In SISO decoding, the magnitude of the received symbols is retained throughout the decoding process; for example, in the presence of noise, a received BPSK symbol whose amplitude is closer in value to the expected magnitude of ±V volts provides greater confidence than one closer to zero volts. The soft input symbol stream is passed through an interleaver identical to that used in the transmitter. The interleaver output is then read by rows and columns into two SISO decoders corresponding to the two constituent encoders at the transmitter. Each decoder produces a soft estimate of the transmitted information sequence—one corresponding to the directly encoded path and the other to the interleaved path. The decoders’ outputs are compared, and their soft output values are used to weight the confidence associated with each decoded bit. The process is then repeated iteratively, with updated reliability information exchanged between decoders, to refine the estimate of the original transmitted data. Successive iterations progressively reduce the number of residual errors, thereby improving the overall BER.
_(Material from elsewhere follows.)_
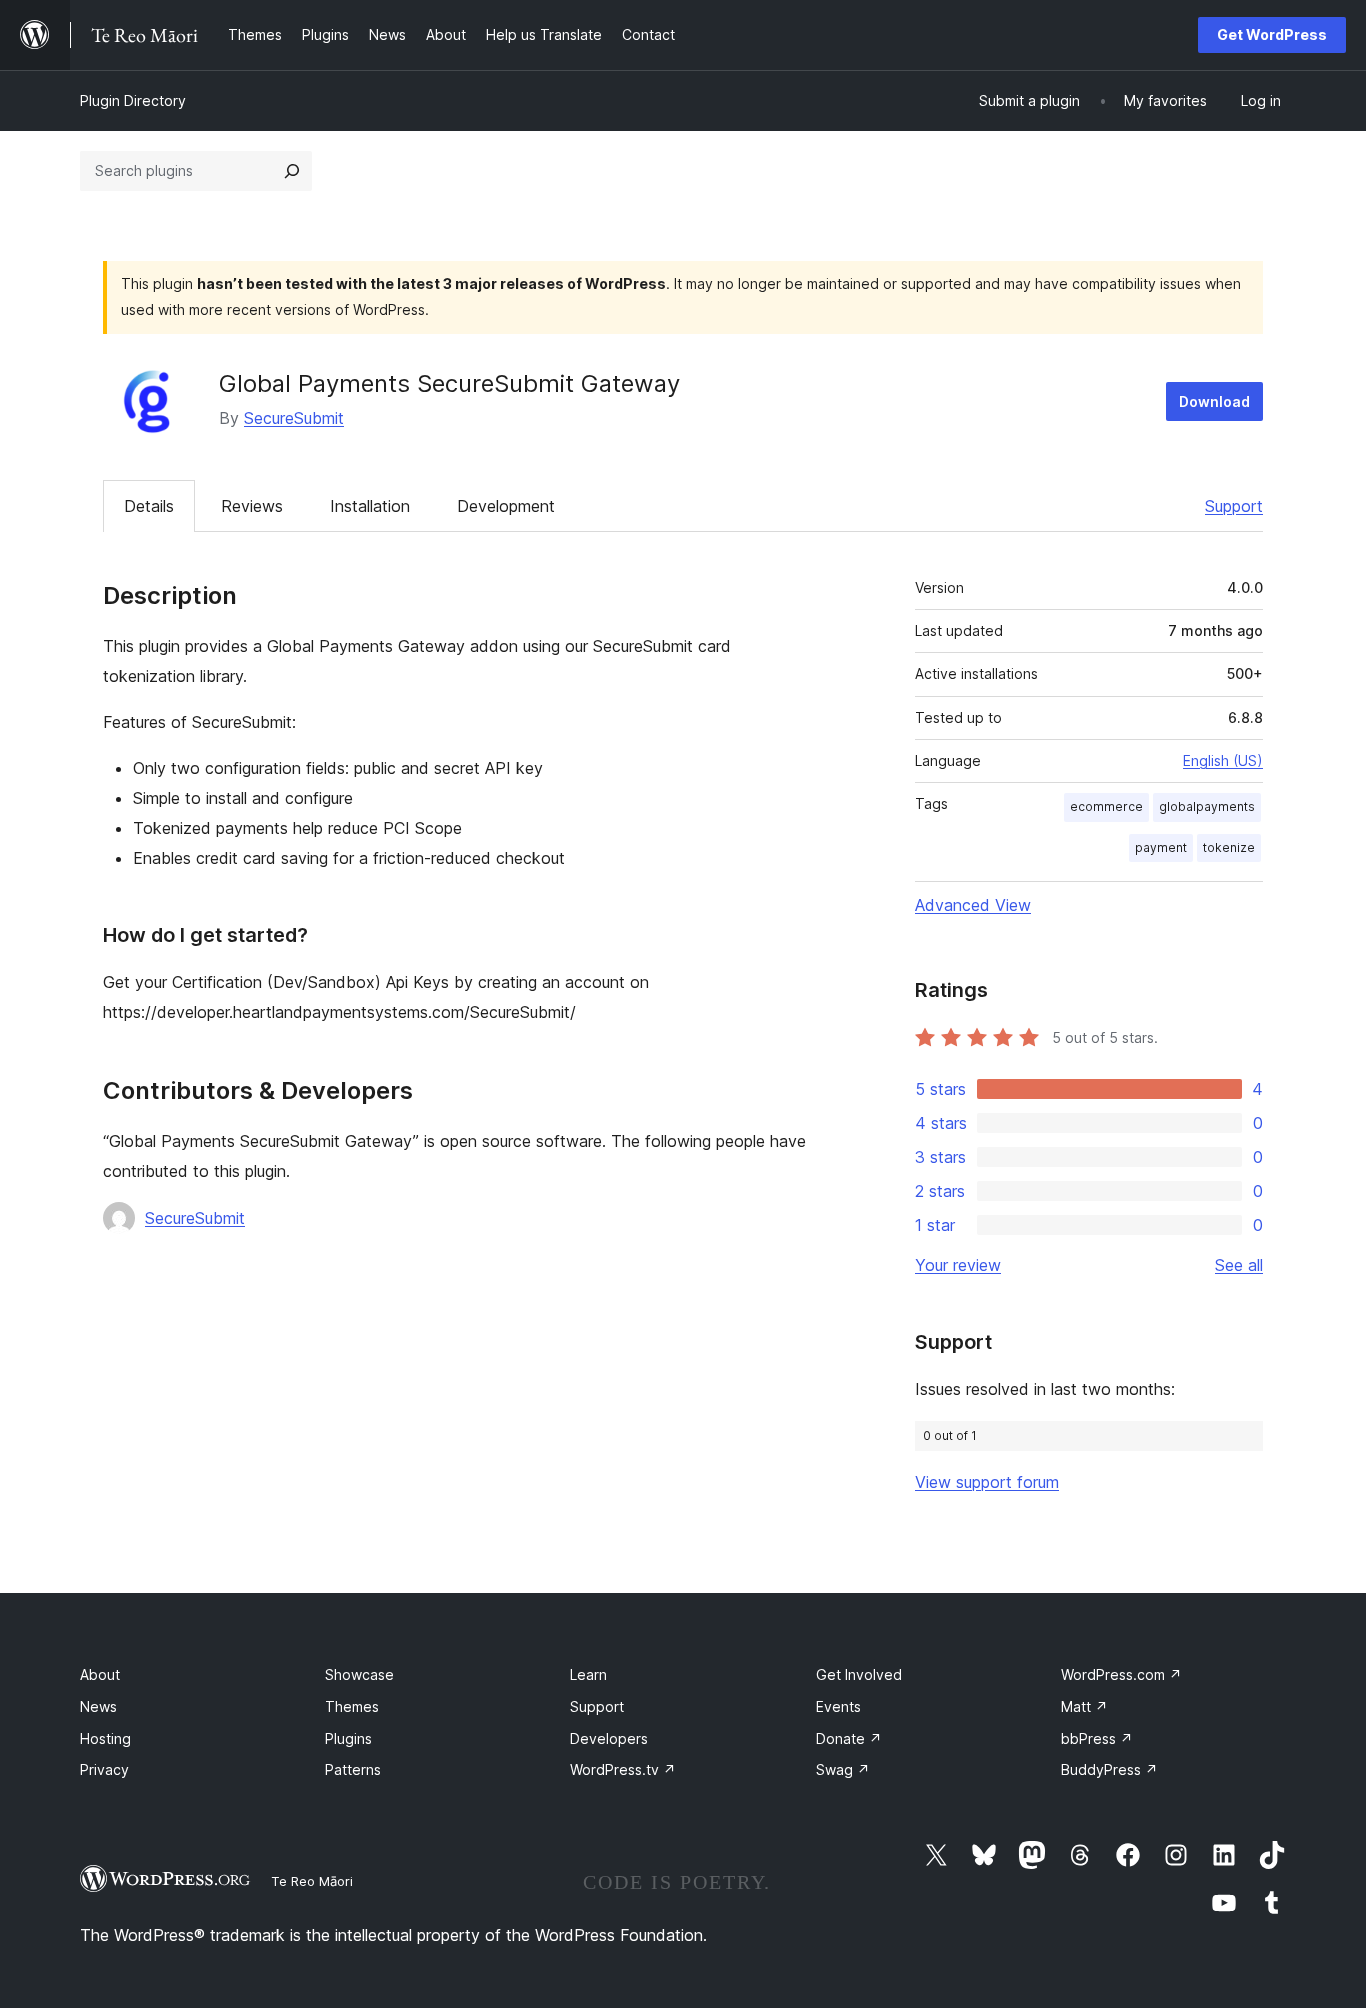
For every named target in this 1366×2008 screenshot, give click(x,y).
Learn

Turbo codes achieve performance remarkably close to the Shannon limit, enabling reliable communication at Eb/N0 ratios near 0 dB—typically within about 1.6 dB of the theoretical capacity limit, depending on block length and code rate. They are widely used in applications demanding high spectral and power efficiency, including 3G and 4G mobile standards, satellite communications, and deep-space missions.
Following the introduction of Turbo codes, numerous coding schemes have been developed that share the same iterative-decoding principle—the exchange of extrinsic information between constituent decoders to achieve near-Shannon-limit performance. These schemes, collectively termed Turbo-like codes, extend the original concept of parallel concatenation to serial, product, and spatially coupled forms:
- Serially Concatenated Convolutional Codes (SCCC). SCCCs, or serial Turbo codes, were proposed as an alternative concatenation that retains iterative decoding but reverses the structural order of encoding. An outer convolutional encoder processes the information sequence, which is then interleaved before entering an inner convolutional encoder. Only the inner code’s output is transmitted. The iterative decoder alternates between inner and outer SISO decoders, exchanging soft information via the interleaver/de-interleaver pair. SCCCs typically offer comparable performance to PCCCs but with greater flexibility in code-rate selection and improved minimum-distance properties.
- Turbo Product and Block Turbo Codes (TPC/BTC). Another generalization of the Turbo concept replaces convolutional constituents with block codes. TPCs, sometimes termed BTCs, encode the information array first along one dimension (e.g., rows) and then along the orthogonal dimension (e.g., columns). Each constituent is typically a BCH or Reed–Solomon code. Decoding is iterative and soft-decision-based, commonly using the Chase–Pyndiah algorithm for each component. These codes achieve excellent performance at moderate block lengths with structured interleaving and relatively simple hardware implementation.
- Repeat–Accumulate and Related Codes. Simplified Turbo-like structures also emerged in which the output of the interleaver feeds a rate-1 accumulator—a single-state recursive convolutional code. In a repeat–accumulate (RA) code, each input bit is repeated, interleaved, and passed through the accumulator; irregular repeat–accumulate (IRA) and accumulate–repeat–accumulate (ARA) variants introduce degree irregularity or dual accumulation to improve distance properties and decoding thresholds. These ensembles maintain the Turbo principle but are graph-based and closely related to sparse-graph codes.
- Braided and Spatially Coupled Turbo-Like Codes. More recent research couples multiple Turbo code chains through braided or spatially coupled connections. These structures exhibit threshold saturation, where the belief-propagation decoding threshold approaches the MAP limit, significantly improving performance at long block lengths. Braided convolutional codes intertwine several constituent encoders, while spatially coupled Turbo codes link multiple interleaved instances across time or space, creating convolutional-like ensembles.